EXERCISE AIM:
Restate the listing below with no word altered.

DATA SHOWN:
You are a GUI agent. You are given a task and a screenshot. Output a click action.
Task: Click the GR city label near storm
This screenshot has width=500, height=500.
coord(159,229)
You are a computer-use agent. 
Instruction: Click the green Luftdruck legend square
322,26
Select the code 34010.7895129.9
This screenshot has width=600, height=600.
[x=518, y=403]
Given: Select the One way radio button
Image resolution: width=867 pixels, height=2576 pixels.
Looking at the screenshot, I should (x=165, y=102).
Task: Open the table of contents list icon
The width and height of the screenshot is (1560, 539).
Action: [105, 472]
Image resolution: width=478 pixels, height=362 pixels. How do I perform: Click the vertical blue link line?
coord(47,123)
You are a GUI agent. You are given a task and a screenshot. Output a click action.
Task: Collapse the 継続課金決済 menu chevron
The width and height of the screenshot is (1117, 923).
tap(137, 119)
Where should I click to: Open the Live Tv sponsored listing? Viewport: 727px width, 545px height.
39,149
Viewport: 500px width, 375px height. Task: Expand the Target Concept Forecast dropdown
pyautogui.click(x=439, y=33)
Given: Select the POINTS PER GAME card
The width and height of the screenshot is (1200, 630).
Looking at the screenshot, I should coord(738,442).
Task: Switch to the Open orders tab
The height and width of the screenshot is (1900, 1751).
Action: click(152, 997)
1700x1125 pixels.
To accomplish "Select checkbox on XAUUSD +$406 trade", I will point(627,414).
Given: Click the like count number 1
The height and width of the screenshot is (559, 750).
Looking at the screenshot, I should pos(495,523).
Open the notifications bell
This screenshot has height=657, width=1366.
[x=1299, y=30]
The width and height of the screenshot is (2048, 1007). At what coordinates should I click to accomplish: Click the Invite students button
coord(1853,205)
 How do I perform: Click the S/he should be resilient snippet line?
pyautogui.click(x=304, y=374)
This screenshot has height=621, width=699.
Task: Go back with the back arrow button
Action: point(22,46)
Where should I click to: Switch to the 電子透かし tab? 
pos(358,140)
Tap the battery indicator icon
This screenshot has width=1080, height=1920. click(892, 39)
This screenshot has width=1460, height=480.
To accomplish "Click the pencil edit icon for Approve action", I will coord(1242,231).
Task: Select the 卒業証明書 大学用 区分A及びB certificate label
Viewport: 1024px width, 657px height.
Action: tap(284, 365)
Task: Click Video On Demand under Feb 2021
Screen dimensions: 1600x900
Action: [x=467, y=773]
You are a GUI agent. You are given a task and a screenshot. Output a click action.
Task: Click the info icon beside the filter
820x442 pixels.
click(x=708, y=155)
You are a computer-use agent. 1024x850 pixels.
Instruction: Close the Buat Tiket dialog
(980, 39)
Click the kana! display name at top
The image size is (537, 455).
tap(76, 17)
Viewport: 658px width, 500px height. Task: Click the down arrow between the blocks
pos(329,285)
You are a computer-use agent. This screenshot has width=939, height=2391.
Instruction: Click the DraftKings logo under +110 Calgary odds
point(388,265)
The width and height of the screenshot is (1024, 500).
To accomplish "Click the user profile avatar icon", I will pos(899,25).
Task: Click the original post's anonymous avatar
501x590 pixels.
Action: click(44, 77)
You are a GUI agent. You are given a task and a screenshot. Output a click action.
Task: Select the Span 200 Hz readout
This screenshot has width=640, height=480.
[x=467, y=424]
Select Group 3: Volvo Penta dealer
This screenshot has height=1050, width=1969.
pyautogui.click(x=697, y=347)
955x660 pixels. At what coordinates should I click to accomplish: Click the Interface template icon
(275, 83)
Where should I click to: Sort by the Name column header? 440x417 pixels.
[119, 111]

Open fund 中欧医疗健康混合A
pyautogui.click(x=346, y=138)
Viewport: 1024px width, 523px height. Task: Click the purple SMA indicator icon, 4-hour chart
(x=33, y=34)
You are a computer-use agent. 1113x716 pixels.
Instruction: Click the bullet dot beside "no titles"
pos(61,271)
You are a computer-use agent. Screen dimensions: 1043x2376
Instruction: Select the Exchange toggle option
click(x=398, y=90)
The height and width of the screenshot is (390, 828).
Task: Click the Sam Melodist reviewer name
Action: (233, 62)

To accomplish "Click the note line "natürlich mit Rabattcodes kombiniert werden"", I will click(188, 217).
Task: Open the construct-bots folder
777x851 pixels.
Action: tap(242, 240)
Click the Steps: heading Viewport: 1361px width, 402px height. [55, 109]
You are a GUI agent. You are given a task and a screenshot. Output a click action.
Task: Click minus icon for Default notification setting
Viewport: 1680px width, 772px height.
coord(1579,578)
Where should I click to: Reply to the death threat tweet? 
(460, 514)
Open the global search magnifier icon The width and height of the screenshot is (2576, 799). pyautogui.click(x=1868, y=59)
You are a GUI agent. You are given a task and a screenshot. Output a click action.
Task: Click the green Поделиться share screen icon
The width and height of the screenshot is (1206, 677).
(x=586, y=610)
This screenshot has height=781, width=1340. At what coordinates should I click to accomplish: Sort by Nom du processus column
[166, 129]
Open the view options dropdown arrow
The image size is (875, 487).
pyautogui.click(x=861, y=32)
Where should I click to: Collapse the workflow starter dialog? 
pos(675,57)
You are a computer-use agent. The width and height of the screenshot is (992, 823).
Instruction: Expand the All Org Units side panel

RESPONSE TO THE EXERCISE:
You are a GUI agent. You are given a task and a screenshot. Output a click action.
Task: Click the GR city label near storm
This screenshot has width=500, height=500.
coord(159,229)
You are a computer-use agent. 
Instruction: Click the green Luftdruck legend square
322,26
Select the code 34010.7895129.9
This screenshot has width=600, height=600.
[x=518, y=403]
Given: Select the One way radio button
Image resolution: width=867 pixels, height=2576 pixels.
Looking at the screenshot, I should (x=165, y=102).
Task: Open the table of contents list icon
The width and height of the screenshot is (1560, 539).
Action: [105, 472]
Image resolution: width=478 pixels, height=362 pixels. How do I perform: Click the vertical blue link line?
coord(47,123)
You are a GUI agent. You are given a task and a screenshot. Output a click action.
Task: Collapse the 継続課金決済 menu chevron
The width and height of the screenshot is (1117, 923).
tap(137, 119)
Where should I click to: Open the Live Tv sponsored listing? Viewport: 727px width, 545px height.
39,149
Viewport: 500px width, 375px height. Task: Expand the Target Concept Forecast dropdown
pyautogui.click(x=439, y=33)
Given: Select the POINTS PER GAME card
The width and height of the screenshot is (1200, 630).
Looking at the screenshot, I should coord(738,442).
Task: Switch to the Open orders tab
The height and width of the screenshot is (1900, 1751).
Action: click(152, 997)
1700x1125 pixels.
To accomplish "Select checkbox on XAUUSD +$406 trade", I will point(627,414).
Given: Click the like count number 1
The height and width of the screenshot is (559, 750).
Looking at the screenshot, I should pos(495,523).
Open the notifications bell
This screenshot has height=657, width=1366.
[x=1299, y=30]
The width and height of the screenshot is (2048, 1007). At what coordinates should I click to accomplish: Click the Invite students button
coord(1853,205)
 How do I perform: Click the S/he should be resilient snippet line?
pyautogui.click(x=304, y=374)
This screenshot has height=621, width=699.
Task: Go back with the back arrow button
Action: point(22,46)
Where should I click to: Switch to the 電子透かし tab? 
pos(358,140)
Tap the battery indicator icon
This screenshot has width=1080, height=1920. click(892, 39)
This screenshot has width=1460, height=480.
To accomplish "Click the pencil edit icon for Approve action", I will coord(1242,231).
Task: Select the 卒業証明書 大学用 区分A及びB certificate label
Viewport: 1024px width, 657px height.
Action: tap(284, 365)
Task: Click Video On Demand under Feb 2021
Screen dimensions: 1600x900
Action: [x=467, y=773]
You are a GUI agent. You are given a task and a screenshot. Output a click action.
Task: Click the info icon beside the filter
820x442 pixels.
click(x=708, y=155)
You are a computer-use agent. 1024x850 pixels.
Instruction: Close the Buat Tiket dialog
(980, 39)
Click the kana! display name at top
The image size is (537, 455).
tap(76, 17)
Viewport: 658px width, 500px height. Task: Click the down arrow between the blocks
pos(329,285)
You are a computer-use agent. This screenshot has width=939, height=2391.
Instruction: Click the DraftKings logo under +110 Calgary odds
point(388,265)
The width and height of the screenshot is (1024, 500).
To accomplish "Click the user profile avatar icon", I will pos(899,25).
Task: Click the original post's anonymous avatar
501x590 pixels.
Action: click(44, 77)
You are a GUI agent. You are given a task and a screenshot. Output a click action.
Task: Select the Span 200 Hz readout
This screenshot has width=640, height=480.
[x=467, y=424]
Select Group 3: Volvo Penta dealer
This screenshot has height=1050, width=1969.
pyautogui.click(x=697, y=347)
955x660 pixels. At what coordinates should I click to accomplish: Click the Interface template icon
(275, 83)
Where should I click to: Sort by the Name column header? 440x417 pixels.
[119, 111]

Open fund 中欧医疗健康混合A
pyautogui.click(x=346, y=138)
Viewport: 1024px width, 523px height. Task: Click the purple SMA indicator icon, 4-hour chart
(x=33, y=34)
You are a computer-use agent. 1113x716 pixels.
Instruction: Click the bullet dot beside "no titles"
pos(61,271)
You are a computer-use agent. Screen dimensions: 1043x2376
Instruction: Select the Exchange toggle option
click(x=398, y=90)
The height and width of the screenshot is (390, 828).
Task: Click the Sam Melodist reviewer name
Action: (233, 62)

To accomplish "Click the note line "natürlich mit Rabattcodes kombiniert werden"", I will click(188, 217).
Task: Open the construct-bots folder
777x851 pixels.
Action: tap(242, 240)
Click the Steps: heading Viewport: 1361px width, 402px height. [55, 109]
You are a GUI agent. You are given a task and a screenshot. Output a click action.
Task: Click minus icon for Default notification setting
Viewport: 1680px width, 772px height.
coord(1579,578)
Where should I click to: Reply to the death threat tweet? 
(460, 514)
Open the global search magnifier icon The width and height of the screenshot is (2576, 799). pyautogui.click(x=1868, y=59)
You are a GUI agent. You are given a task and a screenshot. Output a click action.
Task: Click the green Поделиться share screen icon
The width and height of the screenshot is (1206, 677).
(x=586, y=610)
This screenshot has height=781, width=1340. At what coordinates should I click to accomplish: Sort by Nom du processus column
[166, 129]
Open the view options dropdown arrow
The image size is (875, 487).
pyautogui.click(x=861, y=32)
Where should I click to: Collapse the workflow starter dialog? 
pos(675,57)
You are a computer-use agent. The width and height of the screenshot is (992, 823).
Instruction: Expand the All Org Units side panel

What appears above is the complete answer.